Data entries
────────────────────────────────────────
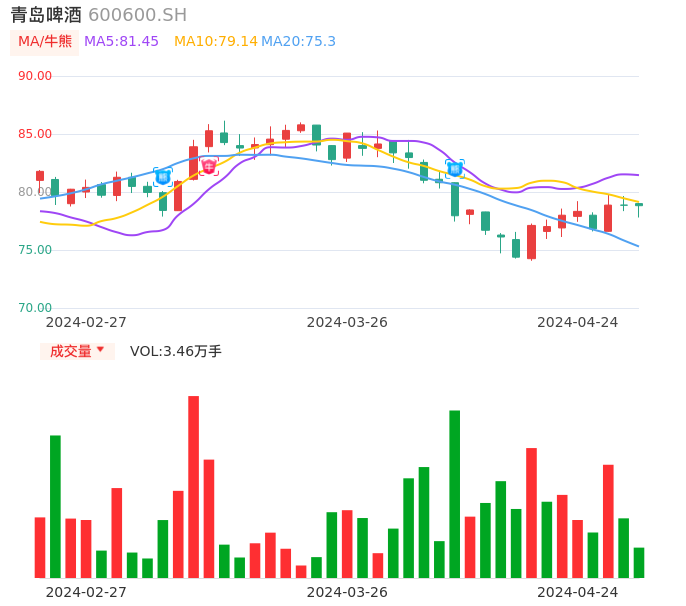Click the leftmost blue bear signal marker
This screenshot has width=686, height=606.
(x=163, y=176)
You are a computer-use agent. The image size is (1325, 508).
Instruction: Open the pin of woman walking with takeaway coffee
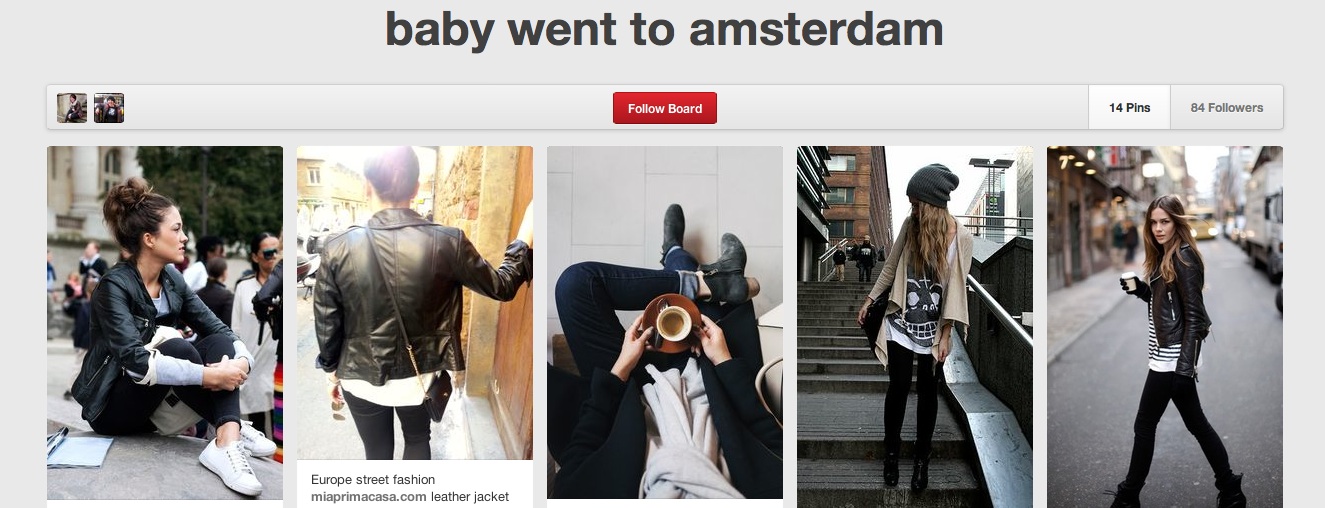point(1165,327)
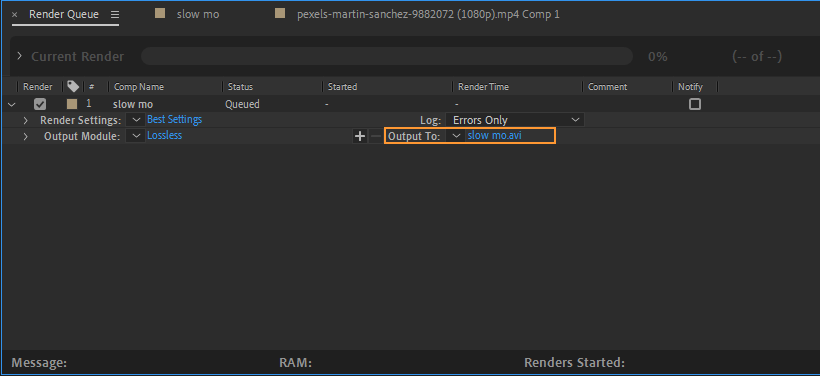Expand the Current Render details
The height and width of the screenshot is (376, 820).
[20, 56]
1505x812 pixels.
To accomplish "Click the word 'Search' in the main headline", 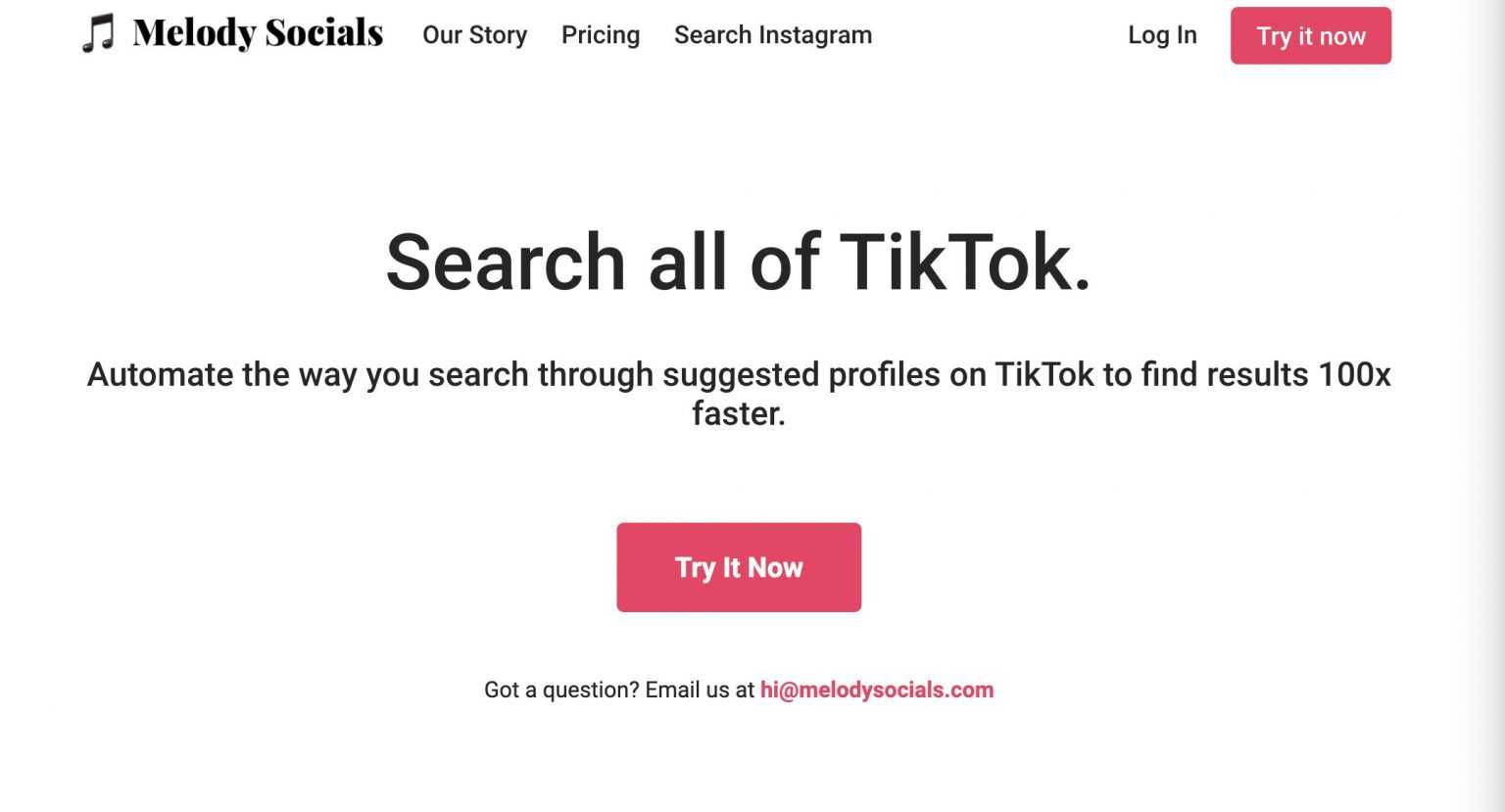I will point(505,262).
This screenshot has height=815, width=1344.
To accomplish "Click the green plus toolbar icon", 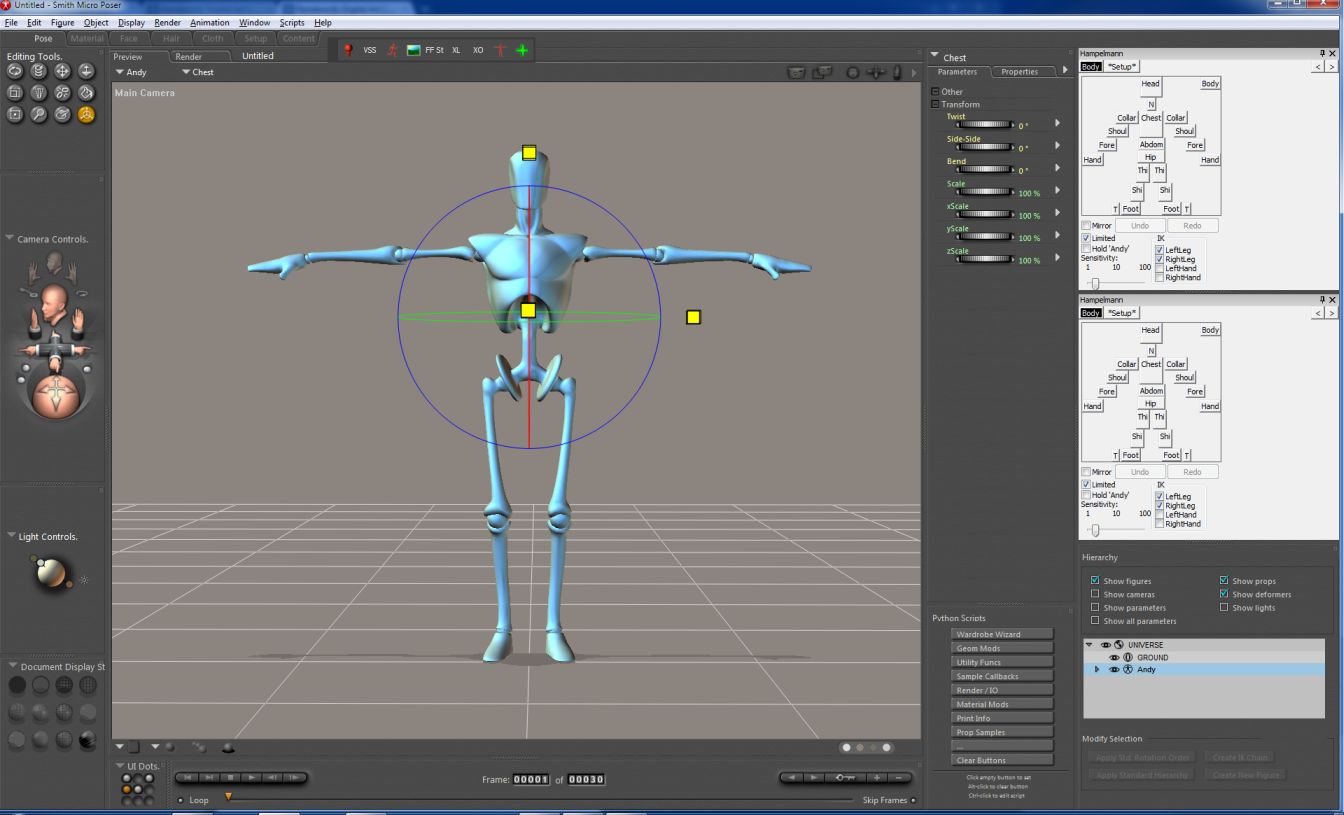I will pyautogui.click(x=521, y=49).
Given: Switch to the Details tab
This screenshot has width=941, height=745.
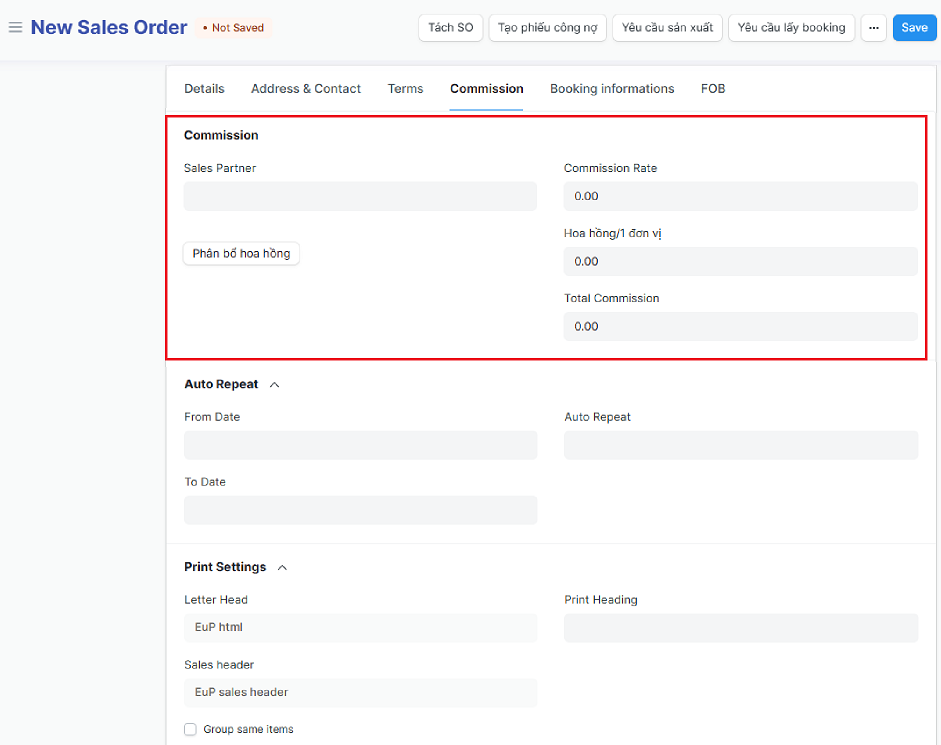Looking at the screenshot, I should pyautogui.click(x=204, y=89).
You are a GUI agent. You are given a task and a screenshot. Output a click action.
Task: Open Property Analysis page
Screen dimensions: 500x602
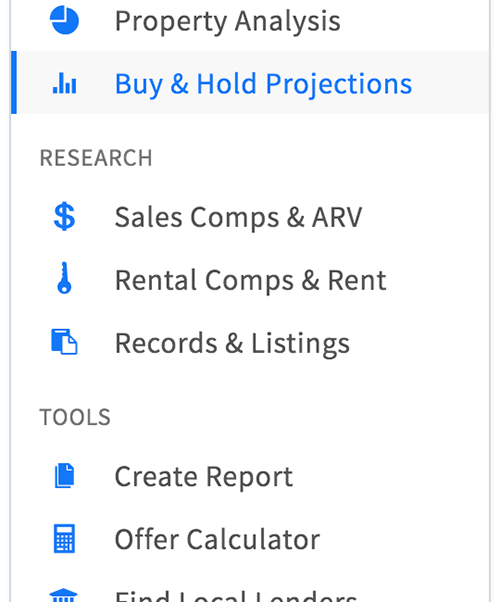pos(228,21)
────────────────────────────────────────
#### TASK DESCRIPTION:
Search the records above for "agent". Copy each line where it is found.

#### TASK SOLUTION:
You are a computer-use agent. The image size is (1325, 508).
You are a GUI agent. You are given a task and a screenshot. Output a click action.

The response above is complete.